Written request:
Reproduce the lines of the records from the line containing "At what coordinates should I click to accomplish: Click the 6" up to and including the line containing "should pyautogui.click(x=275, y=163).", with nothing changed.

Saved data entries
━━━━━━━━━━━━━━━━━━━━━━━━━━━━━━

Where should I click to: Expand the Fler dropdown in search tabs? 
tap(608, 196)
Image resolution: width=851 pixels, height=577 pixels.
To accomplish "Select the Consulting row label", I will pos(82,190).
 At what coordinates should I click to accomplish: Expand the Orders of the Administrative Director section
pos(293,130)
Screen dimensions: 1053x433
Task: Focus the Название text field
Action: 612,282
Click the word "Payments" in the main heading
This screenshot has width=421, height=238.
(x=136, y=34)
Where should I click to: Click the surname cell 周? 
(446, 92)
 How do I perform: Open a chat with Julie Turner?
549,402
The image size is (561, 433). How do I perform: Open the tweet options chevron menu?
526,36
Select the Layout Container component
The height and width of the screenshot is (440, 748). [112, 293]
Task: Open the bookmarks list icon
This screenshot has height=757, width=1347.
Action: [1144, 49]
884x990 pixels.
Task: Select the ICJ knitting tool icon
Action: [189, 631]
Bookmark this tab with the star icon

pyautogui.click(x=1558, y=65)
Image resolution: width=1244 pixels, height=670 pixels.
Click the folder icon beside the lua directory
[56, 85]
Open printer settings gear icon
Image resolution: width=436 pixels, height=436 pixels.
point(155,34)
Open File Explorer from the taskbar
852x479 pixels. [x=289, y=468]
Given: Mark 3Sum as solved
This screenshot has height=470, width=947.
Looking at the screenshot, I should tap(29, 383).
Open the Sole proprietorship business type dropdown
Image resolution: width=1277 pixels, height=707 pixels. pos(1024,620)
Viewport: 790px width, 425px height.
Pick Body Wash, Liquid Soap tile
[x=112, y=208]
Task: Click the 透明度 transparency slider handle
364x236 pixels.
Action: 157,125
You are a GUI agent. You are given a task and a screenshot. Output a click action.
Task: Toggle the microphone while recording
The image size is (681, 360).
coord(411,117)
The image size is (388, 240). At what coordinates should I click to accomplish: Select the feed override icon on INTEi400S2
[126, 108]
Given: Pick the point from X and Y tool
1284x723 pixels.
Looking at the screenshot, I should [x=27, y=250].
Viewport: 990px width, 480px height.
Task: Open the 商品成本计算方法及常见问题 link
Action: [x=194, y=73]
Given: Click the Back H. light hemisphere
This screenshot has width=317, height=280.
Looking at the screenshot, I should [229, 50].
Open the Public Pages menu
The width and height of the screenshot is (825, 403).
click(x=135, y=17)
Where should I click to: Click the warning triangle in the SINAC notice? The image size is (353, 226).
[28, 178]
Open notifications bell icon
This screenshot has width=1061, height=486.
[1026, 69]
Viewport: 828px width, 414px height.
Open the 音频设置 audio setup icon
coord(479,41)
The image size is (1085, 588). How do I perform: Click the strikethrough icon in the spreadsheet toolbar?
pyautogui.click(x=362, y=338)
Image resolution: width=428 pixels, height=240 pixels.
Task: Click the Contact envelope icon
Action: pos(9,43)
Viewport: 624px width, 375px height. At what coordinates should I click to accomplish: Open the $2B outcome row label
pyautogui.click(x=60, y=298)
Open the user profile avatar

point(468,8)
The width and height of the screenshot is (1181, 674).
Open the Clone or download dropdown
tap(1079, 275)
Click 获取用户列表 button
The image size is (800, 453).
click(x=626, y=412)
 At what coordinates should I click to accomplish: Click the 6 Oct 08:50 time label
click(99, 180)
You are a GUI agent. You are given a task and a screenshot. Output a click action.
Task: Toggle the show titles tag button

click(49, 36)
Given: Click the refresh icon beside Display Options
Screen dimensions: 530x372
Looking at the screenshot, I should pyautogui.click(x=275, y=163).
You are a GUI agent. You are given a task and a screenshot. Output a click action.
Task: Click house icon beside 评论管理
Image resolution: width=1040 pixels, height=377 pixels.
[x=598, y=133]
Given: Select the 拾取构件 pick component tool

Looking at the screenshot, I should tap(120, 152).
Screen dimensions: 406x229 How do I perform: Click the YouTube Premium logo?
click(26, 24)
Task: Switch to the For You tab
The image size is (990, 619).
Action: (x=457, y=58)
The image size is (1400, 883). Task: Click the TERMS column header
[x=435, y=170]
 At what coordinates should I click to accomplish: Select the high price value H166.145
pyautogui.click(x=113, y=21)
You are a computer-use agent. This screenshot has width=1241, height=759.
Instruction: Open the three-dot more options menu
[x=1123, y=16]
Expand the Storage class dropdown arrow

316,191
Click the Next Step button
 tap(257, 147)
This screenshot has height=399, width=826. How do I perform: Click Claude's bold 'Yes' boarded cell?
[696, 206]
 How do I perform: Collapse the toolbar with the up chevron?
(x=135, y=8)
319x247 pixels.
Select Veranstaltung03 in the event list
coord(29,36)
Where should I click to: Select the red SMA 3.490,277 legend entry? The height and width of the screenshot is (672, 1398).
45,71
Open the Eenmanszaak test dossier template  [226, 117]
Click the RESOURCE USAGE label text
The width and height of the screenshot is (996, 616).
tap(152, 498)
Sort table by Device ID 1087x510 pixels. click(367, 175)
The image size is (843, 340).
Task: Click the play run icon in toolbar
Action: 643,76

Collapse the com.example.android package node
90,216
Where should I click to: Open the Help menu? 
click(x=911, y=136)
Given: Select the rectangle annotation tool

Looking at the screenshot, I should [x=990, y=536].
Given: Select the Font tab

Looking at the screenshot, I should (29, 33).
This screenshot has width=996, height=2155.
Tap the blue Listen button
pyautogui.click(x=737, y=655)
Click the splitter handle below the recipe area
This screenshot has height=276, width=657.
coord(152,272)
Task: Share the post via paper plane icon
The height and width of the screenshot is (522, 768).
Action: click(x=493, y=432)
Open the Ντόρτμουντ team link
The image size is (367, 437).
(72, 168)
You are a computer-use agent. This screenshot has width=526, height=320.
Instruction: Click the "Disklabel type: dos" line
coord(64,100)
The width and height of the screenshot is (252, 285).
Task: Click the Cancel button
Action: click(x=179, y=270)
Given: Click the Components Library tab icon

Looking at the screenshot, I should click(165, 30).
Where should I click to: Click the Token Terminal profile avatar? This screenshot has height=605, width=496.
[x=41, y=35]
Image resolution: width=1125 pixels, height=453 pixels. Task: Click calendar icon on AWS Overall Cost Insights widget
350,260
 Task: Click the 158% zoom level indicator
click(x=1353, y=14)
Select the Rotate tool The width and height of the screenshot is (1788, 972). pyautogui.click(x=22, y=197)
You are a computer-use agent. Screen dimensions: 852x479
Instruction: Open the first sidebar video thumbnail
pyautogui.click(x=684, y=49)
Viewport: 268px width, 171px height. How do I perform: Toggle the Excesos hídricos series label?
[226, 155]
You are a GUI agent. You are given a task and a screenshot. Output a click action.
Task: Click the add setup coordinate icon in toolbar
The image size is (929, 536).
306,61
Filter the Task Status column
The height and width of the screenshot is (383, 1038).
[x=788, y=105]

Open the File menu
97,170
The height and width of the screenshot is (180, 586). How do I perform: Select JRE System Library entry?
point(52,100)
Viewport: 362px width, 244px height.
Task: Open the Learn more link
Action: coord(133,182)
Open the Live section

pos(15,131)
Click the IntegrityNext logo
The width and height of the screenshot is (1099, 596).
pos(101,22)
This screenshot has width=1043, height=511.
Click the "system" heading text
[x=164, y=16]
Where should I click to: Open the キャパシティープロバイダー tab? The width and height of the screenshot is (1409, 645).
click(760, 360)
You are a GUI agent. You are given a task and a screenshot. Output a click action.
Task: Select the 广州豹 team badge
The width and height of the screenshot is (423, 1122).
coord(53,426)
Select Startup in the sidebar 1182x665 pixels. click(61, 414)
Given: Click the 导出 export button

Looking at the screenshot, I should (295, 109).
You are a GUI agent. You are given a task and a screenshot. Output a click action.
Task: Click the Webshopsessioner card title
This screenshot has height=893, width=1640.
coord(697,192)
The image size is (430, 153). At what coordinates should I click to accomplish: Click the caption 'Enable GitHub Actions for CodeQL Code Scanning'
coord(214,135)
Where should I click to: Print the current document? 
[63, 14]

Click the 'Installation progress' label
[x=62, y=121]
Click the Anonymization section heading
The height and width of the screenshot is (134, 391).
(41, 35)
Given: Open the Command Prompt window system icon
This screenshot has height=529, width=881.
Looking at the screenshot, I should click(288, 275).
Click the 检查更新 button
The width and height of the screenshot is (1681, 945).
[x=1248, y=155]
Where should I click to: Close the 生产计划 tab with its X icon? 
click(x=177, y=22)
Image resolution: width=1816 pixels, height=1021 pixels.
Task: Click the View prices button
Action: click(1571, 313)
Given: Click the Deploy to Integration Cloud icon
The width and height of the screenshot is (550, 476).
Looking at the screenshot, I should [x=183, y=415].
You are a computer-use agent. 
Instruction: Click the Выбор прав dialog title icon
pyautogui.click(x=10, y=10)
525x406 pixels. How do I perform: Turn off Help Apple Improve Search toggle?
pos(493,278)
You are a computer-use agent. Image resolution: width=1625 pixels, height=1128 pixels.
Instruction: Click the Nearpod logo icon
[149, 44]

━━━━━━━━━━━━━━━━━━━━━━━━━━━━━━

Task output:
 At what coordinates should I click to accomplish: Click the 6 Oct 08:50 time label
click(99, 180)
You are a GUI agent. You are given a task and a screenshot. Output a click action.
Task: Toggle the show titles tag button

click(49, 36)
Given: Click the refresh icon beside Display Options
Screen dimensions: 530x372
Looking at the screenshot, I should pyautogui.click(x=275, y=163).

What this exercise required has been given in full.